:: WHAT THIS TASK INVOLVES ::
Copy every one of the following records word for word.

:: RECORDS TO USE ::
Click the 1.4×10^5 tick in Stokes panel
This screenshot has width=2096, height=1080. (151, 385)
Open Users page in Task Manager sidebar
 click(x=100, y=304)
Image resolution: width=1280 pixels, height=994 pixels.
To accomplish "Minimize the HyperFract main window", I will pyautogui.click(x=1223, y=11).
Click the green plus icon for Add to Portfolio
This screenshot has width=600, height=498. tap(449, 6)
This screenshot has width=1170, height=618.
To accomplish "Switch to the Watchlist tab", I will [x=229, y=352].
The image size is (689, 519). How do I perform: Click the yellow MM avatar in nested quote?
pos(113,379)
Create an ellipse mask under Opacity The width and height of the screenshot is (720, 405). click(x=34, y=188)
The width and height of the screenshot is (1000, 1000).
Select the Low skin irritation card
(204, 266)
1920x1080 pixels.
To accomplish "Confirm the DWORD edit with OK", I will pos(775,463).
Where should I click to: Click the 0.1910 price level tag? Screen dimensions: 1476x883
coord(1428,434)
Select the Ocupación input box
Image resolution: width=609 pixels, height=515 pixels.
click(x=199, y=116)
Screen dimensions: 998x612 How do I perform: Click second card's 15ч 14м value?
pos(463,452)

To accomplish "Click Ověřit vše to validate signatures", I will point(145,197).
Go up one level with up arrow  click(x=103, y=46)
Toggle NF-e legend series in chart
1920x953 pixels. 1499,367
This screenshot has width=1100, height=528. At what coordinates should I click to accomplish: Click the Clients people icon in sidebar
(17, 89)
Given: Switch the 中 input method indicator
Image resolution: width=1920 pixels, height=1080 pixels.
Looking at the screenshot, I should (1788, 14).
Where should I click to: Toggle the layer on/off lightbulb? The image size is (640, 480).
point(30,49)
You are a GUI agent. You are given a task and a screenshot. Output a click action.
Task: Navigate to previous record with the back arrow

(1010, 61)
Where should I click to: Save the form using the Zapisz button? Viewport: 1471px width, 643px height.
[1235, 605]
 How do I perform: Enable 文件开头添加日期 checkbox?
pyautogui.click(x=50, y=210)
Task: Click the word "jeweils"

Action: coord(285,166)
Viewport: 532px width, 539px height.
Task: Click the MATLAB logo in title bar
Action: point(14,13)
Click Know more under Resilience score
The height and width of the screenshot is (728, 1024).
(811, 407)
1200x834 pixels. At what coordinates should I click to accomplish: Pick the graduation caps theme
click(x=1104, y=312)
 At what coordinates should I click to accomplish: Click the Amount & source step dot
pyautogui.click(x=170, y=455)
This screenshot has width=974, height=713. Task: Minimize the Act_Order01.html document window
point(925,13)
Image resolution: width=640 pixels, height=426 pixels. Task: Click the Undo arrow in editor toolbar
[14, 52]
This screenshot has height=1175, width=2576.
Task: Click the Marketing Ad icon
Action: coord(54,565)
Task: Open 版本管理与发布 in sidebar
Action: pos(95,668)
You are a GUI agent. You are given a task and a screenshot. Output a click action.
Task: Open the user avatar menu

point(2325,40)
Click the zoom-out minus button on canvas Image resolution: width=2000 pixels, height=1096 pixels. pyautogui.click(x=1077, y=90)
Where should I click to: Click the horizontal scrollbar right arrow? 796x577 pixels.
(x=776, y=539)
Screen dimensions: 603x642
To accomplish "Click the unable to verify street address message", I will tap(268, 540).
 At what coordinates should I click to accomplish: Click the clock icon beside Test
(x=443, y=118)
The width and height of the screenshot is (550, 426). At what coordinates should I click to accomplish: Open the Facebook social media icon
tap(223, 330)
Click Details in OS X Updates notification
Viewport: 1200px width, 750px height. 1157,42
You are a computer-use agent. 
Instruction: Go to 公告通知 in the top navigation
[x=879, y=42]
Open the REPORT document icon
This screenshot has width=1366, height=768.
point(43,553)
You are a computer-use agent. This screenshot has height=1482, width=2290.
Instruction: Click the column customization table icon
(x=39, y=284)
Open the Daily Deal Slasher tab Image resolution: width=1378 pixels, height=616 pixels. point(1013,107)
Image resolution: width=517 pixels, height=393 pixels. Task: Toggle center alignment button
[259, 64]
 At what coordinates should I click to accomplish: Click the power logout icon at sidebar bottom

:: THE OUTPUT ::
Click the 1.4×10^5 tick in Stokes panel
This screenshot has width=2096, height=1080. (151, 385)
Open Users page in Task Manager sidebar
 click(x=100, y=304)
Image resolution: width=1280 pixels, height=994 pixels.
To accomplish "Minimize the HyperFract main window", I will pyautogui.click(x=1223, y=11).
Click the green plus icon for Add to Portfolio
This screenshot has width=600, height=498. tap(449, 6)
This screenshot has width=1170, height=618.
To accomplish "Switch to the Watchlist tab", I will [x=229, y=352].
The image size is (689, 519). How do I perform: Click the yellow MM avatar in nested quote?
pos(113,379)
Create an ellipse mask under Opacity The width and height of the screenshot is (720, 405). click(x=34, y=188)
The width and height of the screenshot is (1000, 1000).
Select the Low skin irritation card
(204, 266)
1920x1080 pixels.
To accomplish "Confirm the DWORD edit with OK", I will pos(775,463).
Where should I click to: Click the 0.1910 price level tag? Screen dimensions: 1476x883
coord(1428,434)
Select the Ocupación input box
Image resolution: width=609 pixels, height=515 pixels.
click(x=199, y=116)
Screen dimensions: 998x612 How do I perform: Click second card's 15ч 14м value?
pos(463,452)

To accomplish "Click Ověřit vše to validate signatures", I will point(145,197).
Go up one level with up arrow  click(x=103, y=46)
Toggle NF-e legend series in chart
1920x953 pixels. 1499,367
This screenshot has width=1100, height=528. At what coordinates should I click to accomplish: Click the Clients people icon in sidebar
(17, 89)
Given: Switch the 中 input method indicator
Image resolution: width=1920 pixels, height=1080 pixels.
Looking at the screenshot, I should (1788, 14).
Where should I click to: Toggle the layer on/off lightbulb? The image size is (640, 480).
point(30,49)
You are a GUI agent. You are given a task and a screenshot. Output a click action.
Task: Navigate to previous record with the back arrow

(1010, 61)
Where should I click to: Save the form using the Zapisz button? Viewport: 1471px width, 643px height.
[1235, 605]
 How do I perform: Enable 文件开头添加日期 checkbox?
pyautogui.click(x=50, y=210)
Task: Click the word "jeweils"

Action: coord(285,166)
Viewport: 532px width, 539px height.
Task: Click the MATLAB logo in title bar
Action: point(14,13)
Click Know more under Resilience score
The height and width of the screenshot is (728, 1024).
(811, 407)
1200x834 pixels. At what coordinates should I click to accomplish: Pick the graduation caps theme
click(x=1104, y=312)
 At what coordinates should I click to accomplish: Click the Amount & source step dot
pyautogui.click(x=170, y=455)
This screenshot has width=974, height=713. Task: Minimize the Act_Order01.html document window
point(925,13)
Image resolution: width=640 pixels, height=426 pixels. Task: Click the Undo arrow in editor toolbar
[14, 52]
This screenshot has height=1175, width=2576.
Task: Click the Marketing Ad icon
Action: coord(54,565)
Task: Open 版本管理与发布 in sidebar
Action: pos(95,668)
You are a GUI agent. You are given a task and a screenshot. Output a click action.
Task: Open the user avatar menu

point(2325,40)
Click the zoom-out minus button on canvas Image resolution: width=2000 pixels, height=1096 pixels. pyautogui.click(x=1077, y=90)
Where should I click to: Click the horizontal scrollbar right arrow? 796x577 pixels.
(x=776, y=539)
Screen dimensions: 603x642
To accomplish "Click the unable to verify street address message", I will tap(268, 540).
 At what coordinates should I click to accomplish: Click the clock icon beside Test
(x=443, y=118)
The width and height of the screenshot is (550, 426). At what coordinates should I click to accomplish: Open the Facebook social media icon
tap(223, 330)
Click Details in OS X Updates notification
Viewport: 1200px width, 750px height. 1157,42
You are a computer-use agent. 
Instruction: Go to 公告通知 in the top navigation
[x=879, y=42]
Open the REPORT document icon
This screenshot has width=1366, height=768.
point(43,553)
You are a computer-use agent. This screenshot has height=1482, width=2290.
Instruction: Click the column customization table icon
(x=39, y=284)
Open the Daily Deal Slasher tab Image resolution: width=1378 pixels, height=616 pixels. point(1013,107)
Image resolution: width=517 pixels, height=393 pixels. Task: Toggle center alignment button
[259, 64]
 At what coordinates should I click to accomplish: Click the power logout icon at sidebar bottom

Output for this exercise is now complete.